• TASK ITEM: Your answer should hold every line of the records below that contains the string "output".

Collected data entries
************
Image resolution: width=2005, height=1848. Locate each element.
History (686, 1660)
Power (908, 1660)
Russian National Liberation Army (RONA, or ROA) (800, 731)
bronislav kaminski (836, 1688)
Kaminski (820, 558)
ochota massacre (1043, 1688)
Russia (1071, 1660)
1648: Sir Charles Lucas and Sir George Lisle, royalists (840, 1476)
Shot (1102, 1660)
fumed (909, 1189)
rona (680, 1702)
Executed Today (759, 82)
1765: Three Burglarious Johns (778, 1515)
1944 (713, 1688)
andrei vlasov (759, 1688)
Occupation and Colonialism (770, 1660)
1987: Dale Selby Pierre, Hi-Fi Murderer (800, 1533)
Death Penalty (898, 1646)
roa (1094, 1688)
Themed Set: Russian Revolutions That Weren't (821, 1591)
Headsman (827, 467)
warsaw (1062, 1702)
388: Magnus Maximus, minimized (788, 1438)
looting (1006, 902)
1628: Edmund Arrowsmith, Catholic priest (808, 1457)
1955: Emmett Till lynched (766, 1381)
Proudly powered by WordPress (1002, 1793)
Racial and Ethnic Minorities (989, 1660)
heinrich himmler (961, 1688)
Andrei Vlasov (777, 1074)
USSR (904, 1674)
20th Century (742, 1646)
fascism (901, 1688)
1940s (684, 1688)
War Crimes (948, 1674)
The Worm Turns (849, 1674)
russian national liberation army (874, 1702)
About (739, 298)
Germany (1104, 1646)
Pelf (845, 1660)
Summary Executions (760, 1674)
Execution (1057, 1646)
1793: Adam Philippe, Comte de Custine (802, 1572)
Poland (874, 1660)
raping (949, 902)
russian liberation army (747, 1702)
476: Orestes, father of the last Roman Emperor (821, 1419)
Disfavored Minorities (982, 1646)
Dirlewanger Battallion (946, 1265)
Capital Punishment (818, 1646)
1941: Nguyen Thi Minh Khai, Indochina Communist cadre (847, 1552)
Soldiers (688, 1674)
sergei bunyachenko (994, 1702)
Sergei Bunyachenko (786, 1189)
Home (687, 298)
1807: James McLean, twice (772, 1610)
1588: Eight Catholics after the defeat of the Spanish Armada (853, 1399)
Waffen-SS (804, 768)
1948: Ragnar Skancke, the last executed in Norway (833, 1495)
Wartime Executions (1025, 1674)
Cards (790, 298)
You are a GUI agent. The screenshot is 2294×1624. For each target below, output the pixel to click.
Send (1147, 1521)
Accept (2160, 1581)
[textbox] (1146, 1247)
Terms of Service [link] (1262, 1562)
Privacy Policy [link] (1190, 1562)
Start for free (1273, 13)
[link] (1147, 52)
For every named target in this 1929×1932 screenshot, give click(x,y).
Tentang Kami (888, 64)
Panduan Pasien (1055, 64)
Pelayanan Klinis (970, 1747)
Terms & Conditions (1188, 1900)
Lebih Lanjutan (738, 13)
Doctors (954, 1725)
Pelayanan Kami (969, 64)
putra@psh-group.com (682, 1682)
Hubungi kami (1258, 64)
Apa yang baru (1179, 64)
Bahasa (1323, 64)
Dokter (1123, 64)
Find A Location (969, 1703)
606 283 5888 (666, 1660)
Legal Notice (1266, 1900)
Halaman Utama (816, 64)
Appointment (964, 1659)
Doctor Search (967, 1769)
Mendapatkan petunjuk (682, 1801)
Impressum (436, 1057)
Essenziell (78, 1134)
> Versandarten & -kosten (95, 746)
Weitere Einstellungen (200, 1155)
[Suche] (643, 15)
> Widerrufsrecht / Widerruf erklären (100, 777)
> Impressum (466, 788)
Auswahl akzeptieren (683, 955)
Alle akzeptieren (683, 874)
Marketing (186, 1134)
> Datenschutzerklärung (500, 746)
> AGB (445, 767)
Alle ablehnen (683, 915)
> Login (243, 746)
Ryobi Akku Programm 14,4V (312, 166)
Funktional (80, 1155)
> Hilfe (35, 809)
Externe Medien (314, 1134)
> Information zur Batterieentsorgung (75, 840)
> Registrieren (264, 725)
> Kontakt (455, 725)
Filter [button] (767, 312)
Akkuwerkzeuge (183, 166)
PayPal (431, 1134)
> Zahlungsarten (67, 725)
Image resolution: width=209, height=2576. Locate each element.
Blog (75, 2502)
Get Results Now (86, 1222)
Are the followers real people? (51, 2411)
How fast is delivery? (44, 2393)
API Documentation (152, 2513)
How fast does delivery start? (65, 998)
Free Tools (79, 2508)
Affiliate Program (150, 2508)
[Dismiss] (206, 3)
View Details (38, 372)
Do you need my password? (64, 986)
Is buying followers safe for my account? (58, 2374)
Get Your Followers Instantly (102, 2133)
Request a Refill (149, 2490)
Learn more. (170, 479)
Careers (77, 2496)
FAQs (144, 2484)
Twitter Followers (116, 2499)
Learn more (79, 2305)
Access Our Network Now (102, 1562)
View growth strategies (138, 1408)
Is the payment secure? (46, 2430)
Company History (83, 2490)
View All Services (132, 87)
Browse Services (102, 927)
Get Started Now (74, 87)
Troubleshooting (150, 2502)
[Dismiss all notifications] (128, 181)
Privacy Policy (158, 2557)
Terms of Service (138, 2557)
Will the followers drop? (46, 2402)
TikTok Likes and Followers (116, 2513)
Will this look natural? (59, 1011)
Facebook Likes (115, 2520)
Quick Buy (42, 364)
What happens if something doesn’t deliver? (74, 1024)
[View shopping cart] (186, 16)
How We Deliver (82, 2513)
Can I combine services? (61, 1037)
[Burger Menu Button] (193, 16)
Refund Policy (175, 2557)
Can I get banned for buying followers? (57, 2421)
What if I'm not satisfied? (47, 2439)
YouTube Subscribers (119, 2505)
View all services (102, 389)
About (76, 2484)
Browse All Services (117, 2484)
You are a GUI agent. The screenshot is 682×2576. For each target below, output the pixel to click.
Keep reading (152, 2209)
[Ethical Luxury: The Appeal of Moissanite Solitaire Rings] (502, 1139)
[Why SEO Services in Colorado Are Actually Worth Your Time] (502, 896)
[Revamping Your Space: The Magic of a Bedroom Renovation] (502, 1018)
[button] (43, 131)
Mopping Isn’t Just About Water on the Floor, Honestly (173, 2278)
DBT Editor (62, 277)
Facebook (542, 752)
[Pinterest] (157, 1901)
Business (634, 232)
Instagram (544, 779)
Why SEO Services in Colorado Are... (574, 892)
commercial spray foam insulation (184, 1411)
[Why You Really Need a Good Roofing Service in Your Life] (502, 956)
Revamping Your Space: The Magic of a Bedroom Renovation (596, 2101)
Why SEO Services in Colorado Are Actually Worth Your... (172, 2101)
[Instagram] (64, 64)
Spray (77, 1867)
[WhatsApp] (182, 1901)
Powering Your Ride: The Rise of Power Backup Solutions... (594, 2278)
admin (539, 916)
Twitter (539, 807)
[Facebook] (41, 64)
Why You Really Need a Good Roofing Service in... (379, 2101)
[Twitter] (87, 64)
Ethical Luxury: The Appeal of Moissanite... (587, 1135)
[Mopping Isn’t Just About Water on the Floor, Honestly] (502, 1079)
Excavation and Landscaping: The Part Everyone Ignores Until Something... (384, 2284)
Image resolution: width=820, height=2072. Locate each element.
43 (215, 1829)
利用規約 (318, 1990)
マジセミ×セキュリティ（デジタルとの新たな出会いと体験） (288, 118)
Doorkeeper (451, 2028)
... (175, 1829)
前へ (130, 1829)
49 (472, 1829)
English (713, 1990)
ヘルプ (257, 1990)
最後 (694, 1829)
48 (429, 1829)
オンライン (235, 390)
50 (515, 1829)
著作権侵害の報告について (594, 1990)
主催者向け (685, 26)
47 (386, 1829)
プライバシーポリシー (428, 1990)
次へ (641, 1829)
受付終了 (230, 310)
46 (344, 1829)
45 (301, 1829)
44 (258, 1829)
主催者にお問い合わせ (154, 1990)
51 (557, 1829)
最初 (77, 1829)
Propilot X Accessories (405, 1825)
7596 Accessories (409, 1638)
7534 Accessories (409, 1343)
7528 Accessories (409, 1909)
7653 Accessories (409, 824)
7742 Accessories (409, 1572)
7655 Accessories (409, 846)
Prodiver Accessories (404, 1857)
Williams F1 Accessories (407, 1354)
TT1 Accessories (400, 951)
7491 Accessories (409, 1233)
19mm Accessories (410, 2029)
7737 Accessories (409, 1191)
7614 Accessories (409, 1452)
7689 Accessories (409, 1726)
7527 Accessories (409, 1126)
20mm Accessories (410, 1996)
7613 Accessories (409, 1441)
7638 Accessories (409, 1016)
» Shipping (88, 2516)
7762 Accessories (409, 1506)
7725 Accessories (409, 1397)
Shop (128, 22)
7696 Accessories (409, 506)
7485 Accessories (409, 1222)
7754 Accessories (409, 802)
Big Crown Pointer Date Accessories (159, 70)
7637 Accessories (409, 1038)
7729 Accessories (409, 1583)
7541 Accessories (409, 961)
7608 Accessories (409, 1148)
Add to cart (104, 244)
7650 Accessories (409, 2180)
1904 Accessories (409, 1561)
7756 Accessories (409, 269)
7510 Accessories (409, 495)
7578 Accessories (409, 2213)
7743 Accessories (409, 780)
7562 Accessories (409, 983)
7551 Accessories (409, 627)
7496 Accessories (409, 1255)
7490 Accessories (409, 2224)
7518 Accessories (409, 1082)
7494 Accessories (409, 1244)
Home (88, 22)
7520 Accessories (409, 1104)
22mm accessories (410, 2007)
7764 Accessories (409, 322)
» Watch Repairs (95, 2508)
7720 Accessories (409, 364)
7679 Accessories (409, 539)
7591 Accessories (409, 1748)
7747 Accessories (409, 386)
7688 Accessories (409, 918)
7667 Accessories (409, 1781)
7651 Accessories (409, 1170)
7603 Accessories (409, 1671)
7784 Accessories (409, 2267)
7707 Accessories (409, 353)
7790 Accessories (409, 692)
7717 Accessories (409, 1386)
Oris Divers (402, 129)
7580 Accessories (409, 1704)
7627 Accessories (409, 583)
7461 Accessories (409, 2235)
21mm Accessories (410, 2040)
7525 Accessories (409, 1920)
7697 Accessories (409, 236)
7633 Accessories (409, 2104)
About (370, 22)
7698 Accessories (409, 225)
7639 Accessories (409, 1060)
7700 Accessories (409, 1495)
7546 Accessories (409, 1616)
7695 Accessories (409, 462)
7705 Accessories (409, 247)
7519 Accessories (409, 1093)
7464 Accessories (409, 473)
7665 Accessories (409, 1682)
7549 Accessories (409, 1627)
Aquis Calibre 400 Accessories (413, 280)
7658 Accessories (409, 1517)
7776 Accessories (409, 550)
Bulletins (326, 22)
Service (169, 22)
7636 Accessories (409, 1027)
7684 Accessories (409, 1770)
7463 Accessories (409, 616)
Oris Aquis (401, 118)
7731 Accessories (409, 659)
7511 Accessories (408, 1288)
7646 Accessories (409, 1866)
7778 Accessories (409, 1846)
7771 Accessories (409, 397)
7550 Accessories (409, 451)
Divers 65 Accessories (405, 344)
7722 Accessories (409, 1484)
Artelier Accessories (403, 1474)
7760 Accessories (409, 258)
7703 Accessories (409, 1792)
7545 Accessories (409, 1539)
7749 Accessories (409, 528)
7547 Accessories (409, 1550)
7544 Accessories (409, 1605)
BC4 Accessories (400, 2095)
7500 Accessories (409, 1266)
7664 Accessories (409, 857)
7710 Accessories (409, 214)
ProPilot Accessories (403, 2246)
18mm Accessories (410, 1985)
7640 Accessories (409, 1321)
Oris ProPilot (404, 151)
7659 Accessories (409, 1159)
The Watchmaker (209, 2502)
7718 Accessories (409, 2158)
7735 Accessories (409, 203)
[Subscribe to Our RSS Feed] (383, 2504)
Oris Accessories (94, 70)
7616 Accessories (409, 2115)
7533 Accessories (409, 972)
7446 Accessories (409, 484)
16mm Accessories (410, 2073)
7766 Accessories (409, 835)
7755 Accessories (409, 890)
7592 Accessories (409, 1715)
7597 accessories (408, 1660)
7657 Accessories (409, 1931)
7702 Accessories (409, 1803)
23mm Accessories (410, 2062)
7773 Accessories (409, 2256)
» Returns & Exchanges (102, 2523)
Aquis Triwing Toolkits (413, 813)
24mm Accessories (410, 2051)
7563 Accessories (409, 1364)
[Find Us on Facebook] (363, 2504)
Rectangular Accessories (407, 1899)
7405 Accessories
************
• EXERCISE RESPONSE:
You are a GUI agent. The screenshot is 2294×1624. For each target below, output the pixel to click.
You are a GUI agent. The screenshot is 682×2576. For each target below, output the pixel to click.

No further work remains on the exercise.